#### Extrait fourni ####

La situation sécuritaire à Goma, épicentre des tensions entre la République Démocratique du Congo (RDC) et le Rwanda, continue de se détériorer. Face à l’agression du M23 soutenu par Kigali, Kinshasa a choisi d’intensifier son offensive diplomatique sur la scène internationale, notamment au Conseil de sécurité de l’ONU. La question qui se pose est de savoir si la diplomatie pourra réellement résoudre cette crise ou si elle risque d’être dépassée par les dynamiques militaires et géopolitiques en jeu.
La diplomatie de Tshisekedi et l’enjeu régional
Depuis le début de son mandat, le président Félix Tshisekedi a fait de la diplomatie un levier essentiel pour renforcer la position de la RDC face aux défis sécuritaires. Son approche repose sur deux axes principaux :
L’internationalisation du conflit : En dénonçant activement le soutien du Rwanda au M23 sur la scène internationale, Felix Tshisekedi cherche à isoler Kigali et à obtenir un consensus global sur la nécessité d’une pression accrue contre Paul Kagame. Cette stratégie a conduit à plusieurs résolutions du Conseil de sécurité appelant au retrait du M23 et à des sanctions contre ses soutiens.
Le renforcement des alliances régionales : Kinshasa a multiplié les rapprochements avec ses voisins et organisations régionales, notamment la Communauté de développement de l’Afrique australe (SADC), qui a déployé une force militaire pour soutenir les FARDC (Forces armées de la RDC).

#### Données enregistrées ####

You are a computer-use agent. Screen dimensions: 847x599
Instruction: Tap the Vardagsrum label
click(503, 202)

####

* _Consigne_: Recopiez le passage de l'extrait fourni allant de « Le renforcement des » jusqu'à « de la RDC). » inclus, en remplaçant « Kinshasa » par « le gouvernement congolais ». Les matériaux ci-dessus sont distincts de l'extrait fourni et ne s'y rapportent pas.

* _Résultat attendu_:
Le renforcement des alliances régionales : le gouvernement congolais a multiplié les rapprochements avec ses voisins et organisations régionales, notamment la Communauté de développement de l’Afrique australe (SADC), qui a déployé une force militaire pour soutenir les FARDC (Forces armées de la RDC).